AFFC Research Projects
The Alabama Fish Farming Center serves as a base of operations for several ongoing research projects aimed at increasing the sustainability of Alabama and U.S. aquaculture. Research is conducted in collaboration with industry partners (feed mills, catfish processors, etc.), commercial aquaculture producers, USDA-ARS and Auburn University faculty, staff and students to help increase the sustainability and competitiveness of U.S. aquaculture.
Blooms of toxic phytoplankton, including cyanobacteria, plague aquaculture production ponds given that some cyanobacteria can produce (1) potent toxins that can kill fish and (2) off-flavor compounds that make fish taste earthy. Controlling algal blooms is complicated given that nutrient management is difficult in active aquaculture ponds.
Chemical methods, such as copper sulfate, are often effective at killing phytoplankton but tend to have to be used repeatedly because their effects are short-lived or don’t select for higher quality phytoplankton species. Hydrogen peroxide is an approved FDA treatment but not often used at the whole aquaculture pond scale.
Using lab and field experiments, we found that hydrogen peroxide doses ~7 mg/L reduce cyanobacteria and algal toxins while promoting high quality green algae. Biological methods, including foodweb manipulations, that promote large-bodied zooplankton, such as Daphnia, show promise as effective and sustainable approaches for managing algal blooms.
With a new USDA-NIFA grant, Alan Wilson and Luke Roy along with our students will conduct whole pond experiments aimed at promoting cyanobacteria-resistant Daphnia that naturally eliminate cyanobacteria in catfish aquaculture ponds.

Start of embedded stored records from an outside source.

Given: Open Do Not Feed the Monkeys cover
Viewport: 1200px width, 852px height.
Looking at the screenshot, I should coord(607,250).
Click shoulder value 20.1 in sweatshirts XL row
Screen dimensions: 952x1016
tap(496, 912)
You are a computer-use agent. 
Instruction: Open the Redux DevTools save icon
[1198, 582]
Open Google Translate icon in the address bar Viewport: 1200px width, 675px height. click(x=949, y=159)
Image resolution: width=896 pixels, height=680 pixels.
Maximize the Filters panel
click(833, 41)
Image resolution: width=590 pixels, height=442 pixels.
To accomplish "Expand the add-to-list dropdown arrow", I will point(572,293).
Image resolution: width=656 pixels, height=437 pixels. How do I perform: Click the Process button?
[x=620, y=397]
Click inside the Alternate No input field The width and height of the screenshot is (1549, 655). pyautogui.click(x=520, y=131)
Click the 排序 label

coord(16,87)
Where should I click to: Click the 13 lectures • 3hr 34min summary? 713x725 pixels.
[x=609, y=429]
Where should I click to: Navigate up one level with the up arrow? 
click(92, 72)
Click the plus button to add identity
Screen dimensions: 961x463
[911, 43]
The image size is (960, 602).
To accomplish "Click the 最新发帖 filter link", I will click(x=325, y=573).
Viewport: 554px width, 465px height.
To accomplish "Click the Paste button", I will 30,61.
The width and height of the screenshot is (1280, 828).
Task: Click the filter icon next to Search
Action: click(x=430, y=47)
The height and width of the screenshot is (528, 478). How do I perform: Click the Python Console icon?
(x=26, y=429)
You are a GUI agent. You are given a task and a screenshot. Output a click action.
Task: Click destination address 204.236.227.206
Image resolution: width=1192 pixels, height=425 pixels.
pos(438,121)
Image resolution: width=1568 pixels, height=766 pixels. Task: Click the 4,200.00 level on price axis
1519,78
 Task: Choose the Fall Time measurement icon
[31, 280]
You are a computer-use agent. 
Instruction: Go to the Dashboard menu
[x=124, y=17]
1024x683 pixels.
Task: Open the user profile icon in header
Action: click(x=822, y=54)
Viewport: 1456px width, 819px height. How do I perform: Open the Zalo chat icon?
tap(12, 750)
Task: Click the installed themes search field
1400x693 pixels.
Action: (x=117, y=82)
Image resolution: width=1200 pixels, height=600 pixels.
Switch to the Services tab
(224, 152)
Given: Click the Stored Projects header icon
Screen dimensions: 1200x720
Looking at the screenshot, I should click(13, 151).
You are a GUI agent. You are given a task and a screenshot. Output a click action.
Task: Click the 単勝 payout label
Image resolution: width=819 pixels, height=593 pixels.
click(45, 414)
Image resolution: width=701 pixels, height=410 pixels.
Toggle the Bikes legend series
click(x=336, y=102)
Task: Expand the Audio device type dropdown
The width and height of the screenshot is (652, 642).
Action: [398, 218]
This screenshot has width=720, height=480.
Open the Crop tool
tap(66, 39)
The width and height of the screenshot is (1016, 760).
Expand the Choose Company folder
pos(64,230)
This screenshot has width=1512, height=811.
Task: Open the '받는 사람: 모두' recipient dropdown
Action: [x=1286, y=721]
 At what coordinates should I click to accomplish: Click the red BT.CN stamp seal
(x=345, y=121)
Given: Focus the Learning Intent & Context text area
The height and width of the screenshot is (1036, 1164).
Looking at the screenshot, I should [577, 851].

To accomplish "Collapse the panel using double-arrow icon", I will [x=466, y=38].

Zhen Yang — email@example.com
Inland Marine Shrimp Production
West Alabama is home to a very unique marine shrimp farming industry that utilizes inland low salinity artesian groundwater as the culture medium. Marine shrimp farms are located in Greene, Lowndes, and Sumter counties at distances greater than 150 miles north of the Gulf of Mexico. The culture of shrimp in this environment presents several unique challenges related to production.
Current research projects in west Alabama are evaluating the use of probiotics on commercial farms to enhance survival and growth, investigating different hatchery sources of post-larval shrimp, assessing the role of water quality on shrimp production, and developing least-cost salt formulations for commercial producers. Active collaborations are also maintained with Dr. Allen Davis’ laboratory (Professor of Aquatic Animal Nutrition in the School of Fisheries, Aquaculture & Aquatic Sciences at Auburn University) to evaluate alternative ingredients for practical shrimp diets and to explore implementation of novel feed management schemes on commercial farms. In addition to aquarium and tank facilities housed at the Alabama Fish Farming Center, there are also several larger tank systems located on commercial farms that serve as results-oriented research demonstrations for shrimp farmers. Finally, pond-level trials are executed in collaboration with Claude Peteet Mariculture Center in Gulf Shores to answer research questions for which ponds are required.
Trivalent Vaccine Research
Commercial catfish farming in the state of Alabama has been hit hard in recent years with significant losses due to bacterial disease outbreaks. Auburn University and the Alabama Fish Farming Center in west Alabama have been conducting trials on a commercial farm in Hale county to investigate different methods for controlling disease outbreaks.
An experimental trial is being carried out to examine three different administration methods (injection, immersion, immersion with adjuvant) for a trivalent vaccine that targets Aeromonas hydrophila (vAh), Flavobacterium columnare, and Edwardsiella ictaluri (ESC). These three bacteria account for a $12.3 million-dollar annual loss for catfish producers in Alabama. Three experimental-scale in pond raceway systems (IPRS) on three different ponds are being used for this vaccine trial. Channel catfish that were vaccinated at Auburn University were transported to west Alabama and stocked into the IPRS units at 1000 fish per cell. All disease outbreaks within the cells are monitored and diagnosed by the Alabama Fish Farming Center’s Diagnostics lab. The results for each vaccine administration method will be analyzed to determine which is most effective. This project is being carried out by Jesse James, an Auburn University graduate student in Fisheries, in collaboration with Kennebec River BioSciences and the USDA ARS Aquatic Animal Health Laboratory in Auburn, Alabama. In 2018, plans are also underway to conduct a feed trial using this experimental system.